Публикуемый впервые на русском языке роман другого американского писателя Эдмунда Уайта был написан в 1981 году. Фактически — автор сам принадлежал к тому поколению молодых людей, тип которых лег в основу произведения Сэлинджера. С учетом автобиографичности этого романа, о которой Уайт не раз говорил в своих интервью, можно полагать, что мы сегодня имеем возможность наблюдать две стороны одной и той же истории, — рассказанной в 1951 году Сэлинджером и повторенной много позже его героем. Исходя из этого даже сюжетные переклички двух книг не кажутся случайными — учеба героев в закрытом заведении для мальчиков; побег из школы, реальный в одном случае, и мнимый в другом; сексуальное влечение к своим наставникам (опять же не реализовавшееся в одном случае и осуществленное в другом). Да и возраст юношей совпадает — герою Уайта пятнадцать лет, а герою Сэлинджера — шестнадцать. Название романа Эдмунда Уайта более точно можно перевести как «Собственная история мальчика», в чем нетрудно увидеть подтверждение нашей мысли. Вместе с тем Уайт пишет все же историю другого героя, хотя и принадлежащего к тому же поколению. Он рассказывает нам о подростке, рано осознавшем свою сексуальную перверсию и мучающемся от невозможности ее реализовать. Если критики Сэлинджера трактуют его роман прежде всего как конфликт юноши с «фальшивым миром взрослых», то Уайт рассказывает нам о молодом человеке, этой «фальши» почти не замечающем, поскольку тот буквально «зациклен» на своих сексуальных проблемах. Обман, с которым он сталкивается, лживость моралистов и школьных наставников сказываются много позже, когда герой отвечает им той же монетой: «Порой я думаю, что соблазнил и предал мистера Битти потому, что не каждый из этих поступков в отдельности, а лишь законченный цикл давал мне возможность заняться сексом с мужчиной, а потом отказаться и от того, и от другого. Такая последовательность идеально соответствовала моему несбыточному желанию полюбить мужчину, но не стать гомосексуалистом».

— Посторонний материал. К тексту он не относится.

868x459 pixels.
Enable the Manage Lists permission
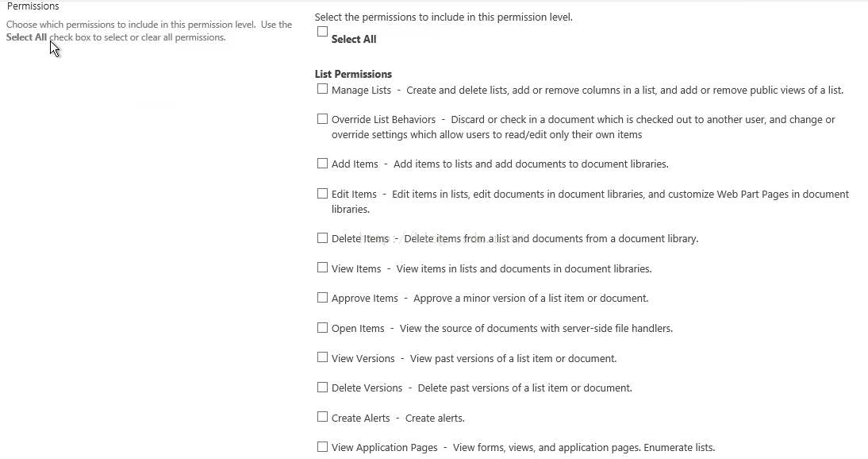322,89
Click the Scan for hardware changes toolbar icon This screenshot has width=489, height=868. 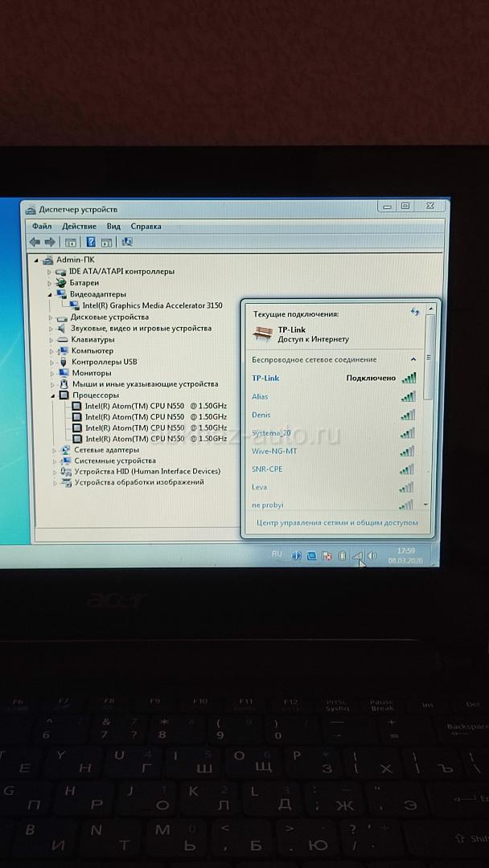(x=126, y=242)
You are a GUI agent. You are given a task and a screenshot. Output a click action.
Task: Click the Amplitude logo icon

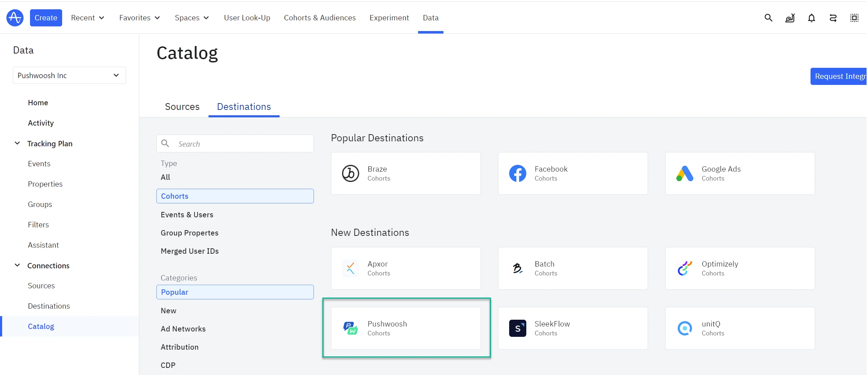click(15, 17)
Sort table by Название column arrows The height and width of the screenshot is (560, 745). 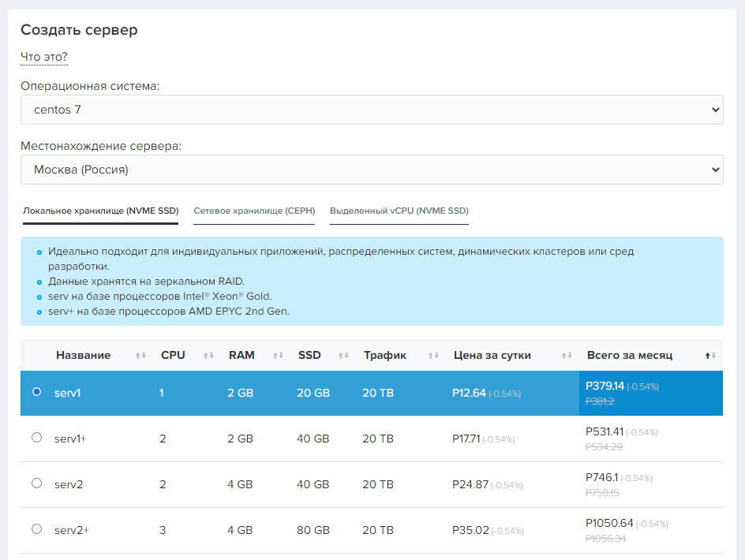point(140,356)
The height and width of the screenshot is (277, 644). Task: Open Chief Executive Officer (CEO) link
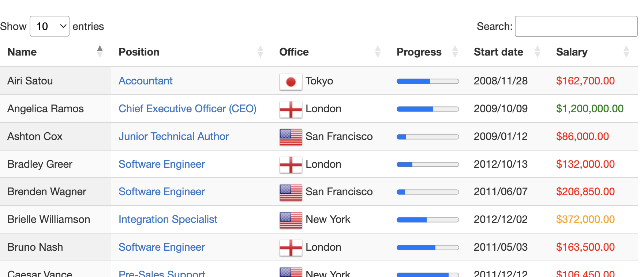[x=187, y=109]
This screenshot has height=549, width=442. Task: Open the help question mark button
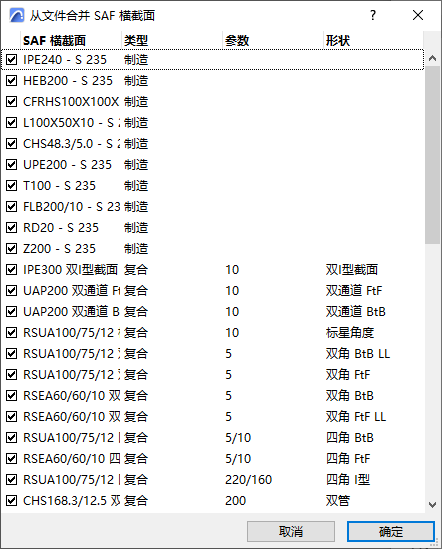[373, 15]
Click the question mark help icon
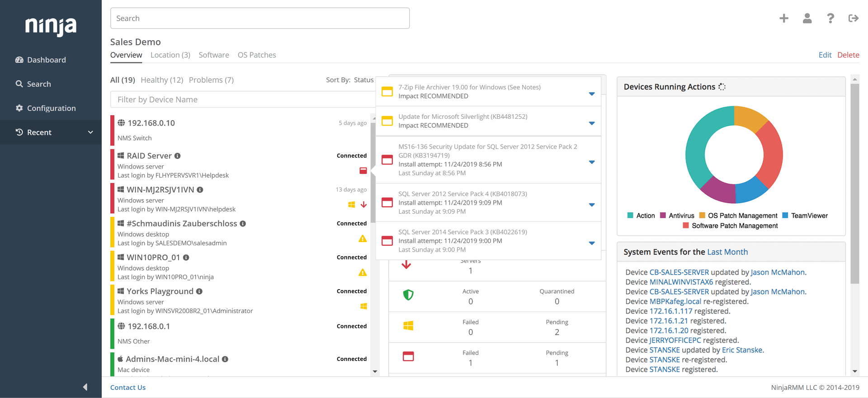 pyautogui.click(x=830, y=18)
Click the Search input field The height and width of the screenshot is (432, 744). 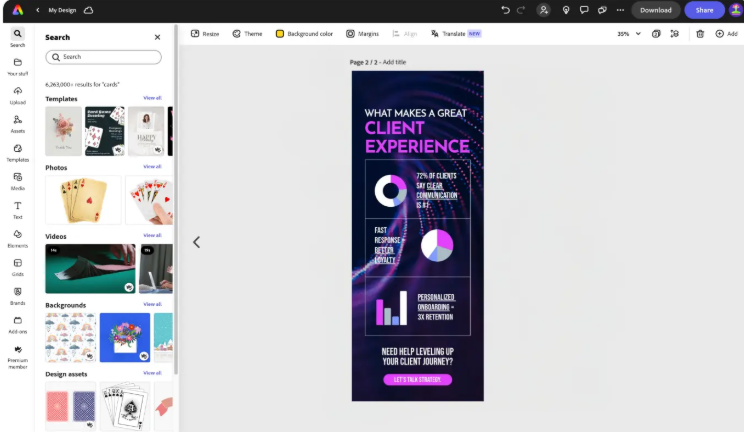(103, 57)
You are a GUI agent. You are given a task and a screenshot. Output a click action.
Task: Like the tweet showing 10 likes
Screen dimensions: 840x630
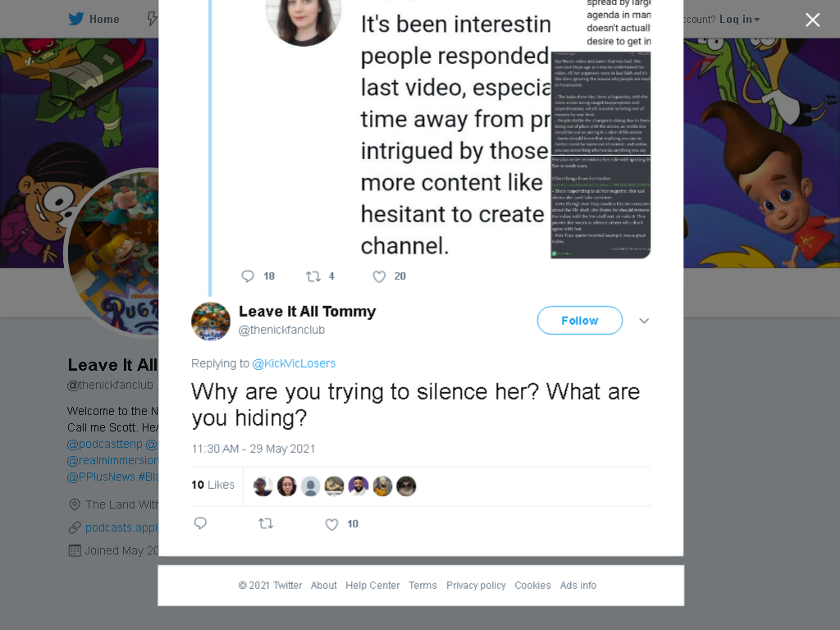(331, 524)
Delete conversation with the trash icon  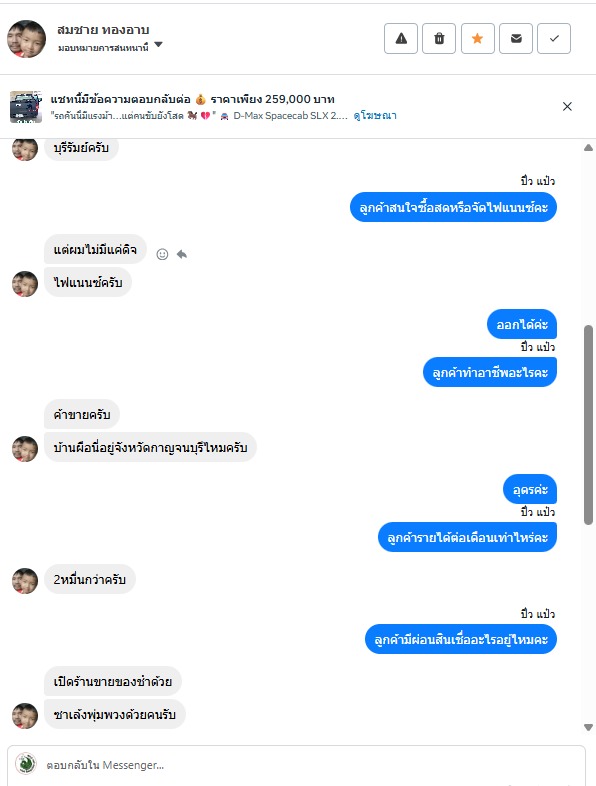pos(439,39)
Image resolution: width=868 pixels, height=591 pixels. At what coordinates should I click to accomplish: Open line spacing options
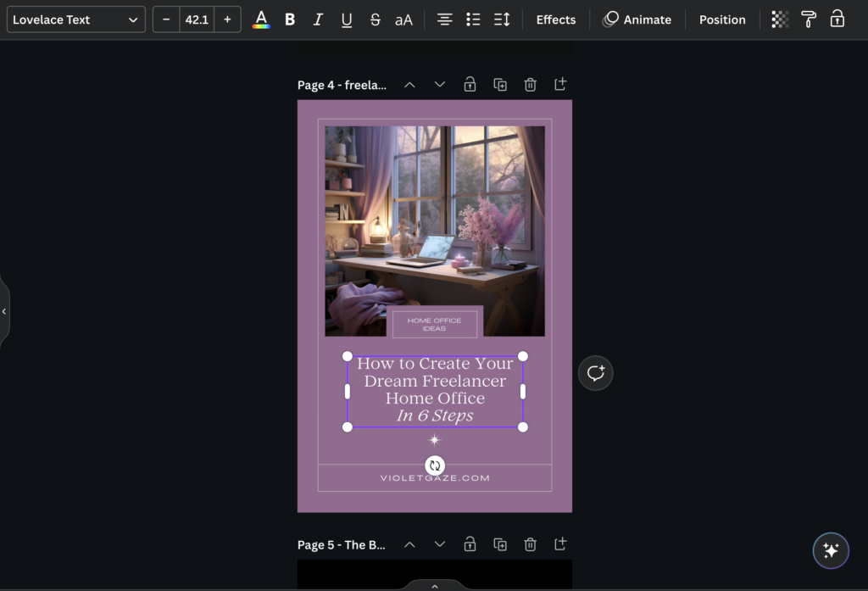coord(502,20)
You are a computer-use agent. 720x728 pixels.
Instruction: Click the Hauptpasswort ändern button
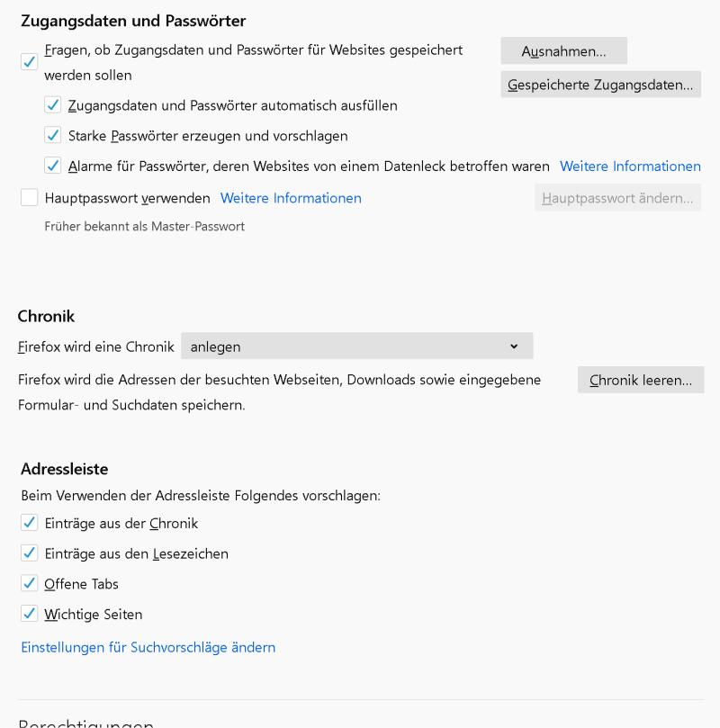click(617, 198)
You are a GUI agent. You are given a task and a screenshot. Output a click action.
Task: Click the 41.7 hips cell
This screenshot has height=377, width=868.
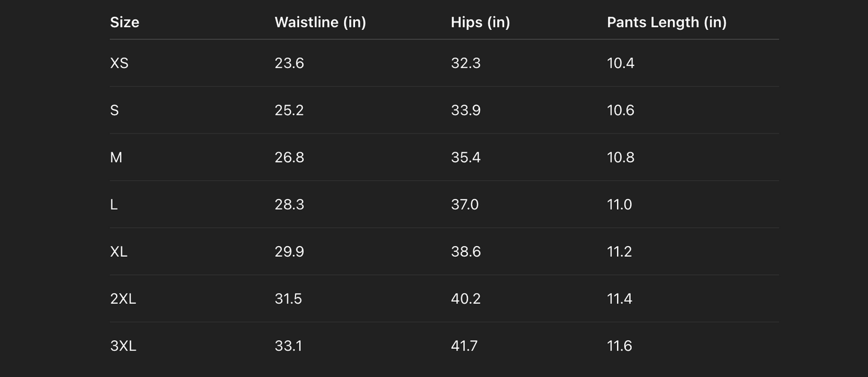coord(464,346)
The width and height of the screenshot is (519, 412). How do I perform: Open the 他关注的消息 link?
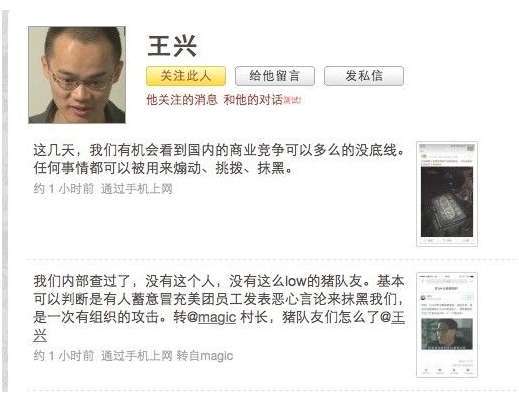click(x=182, y=100)
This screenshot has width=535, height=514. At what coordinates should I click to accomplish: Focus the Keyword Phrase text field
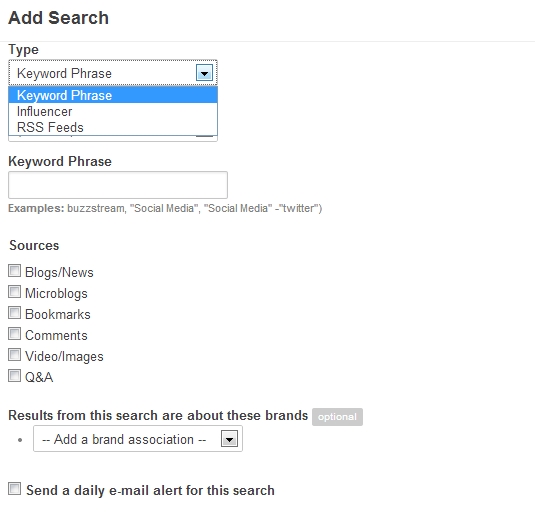(x=118, y=185)
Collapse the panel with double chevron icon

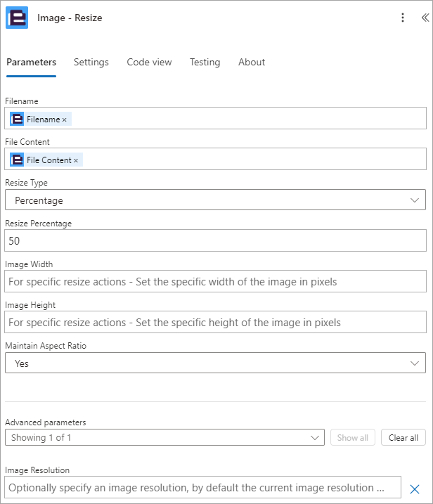pos(425,18)
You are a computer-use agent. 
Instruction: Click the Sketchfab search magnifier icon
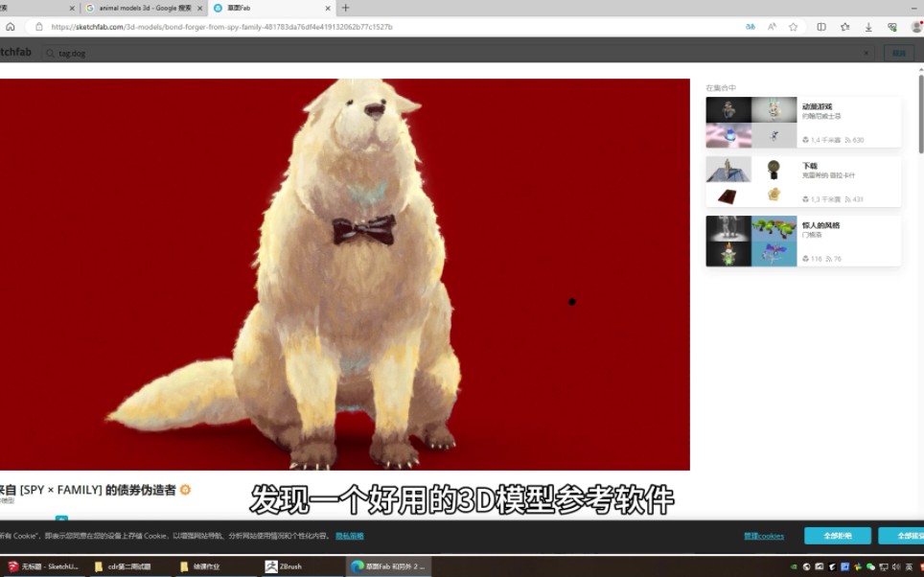[49, 53]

И все же, несмотря на очевидную перекличку с Сэлинджером, Уайт пишет совсем иную историю. Его герой, любующийся своими ровесниками, комплексует из-за своей «инакости»: «Проводя много времени дома за чтением (в постели, на кушетке в гостиной, на тенистой скамейке у пристани), я даже не успевал загореть. В отличие от моих кумиров ни играть в теннис или бейсбол, ни плавать кролем я не умел. Я играл только в волейбол и пинг-понг, а плавал лишь на боку. Я был настоящей «девочкой». Весь роман пронизан восхищением мужским телом — «Я видел, что всюду… веселятся загоревшие до цвета йода с рыбьим жиром молодые люди со стройными телами и безупречными зубами… на местной пристани я видел из своей моторки двух шедших мимо юношей, под кромкой шорт виднелась узкая полоска не тронутой загаром кожи…» Как я уже отметил, в пятнадцать лет герой Уайта уже вполне отдавал отчет в собственном влечении — «Я читал «Смерть в Венеции», наслаждаясь повестью об исполненном достоинства взрослом мужчине, который умер от любви к равнодушному мальчику моих лет. Именно такой властью над старшим мужчиной я хотел обладать». Однако стремление найти в других мужчинах друга, иногда защитника отнюдь не означало стремления к непременному сексуальному контакту. Мучительно и страстно юноша стремится дополнить свои тонкие и нежные черты мужественными чертами ровесников или «старших товарищей». С их помощью он выравнивает, корректирует собственный образ и свой внутренний мир. И в этом контексте соблазнение и потом предательство своего учителя, «излучавшего мощную, почти агрессивную сексуальность», которого герой явно недолюбливал, было необходимо ему прежде всего для формирования собственной личности, уверенности в том, что и он способен на «мужские поступки». (Заметим, что героя Сэлинджера напротив, сексуальные отношения с мужчинами бросают в нервную дрожь: «Я стал натягивать в темноте брюки, никак не мог попасть, до того я нервничал. Насмотрелся я в школах всякого, столько мне пришлось видеть этих психов, как никому: при мне они совсем распсиховывались… Когда со мной случаются всякие такие пакостные штуки, меня пот прошибает. А в школе я сталкивался с этими гадостями раз двадцать. С самого детства. Ненавижу!».)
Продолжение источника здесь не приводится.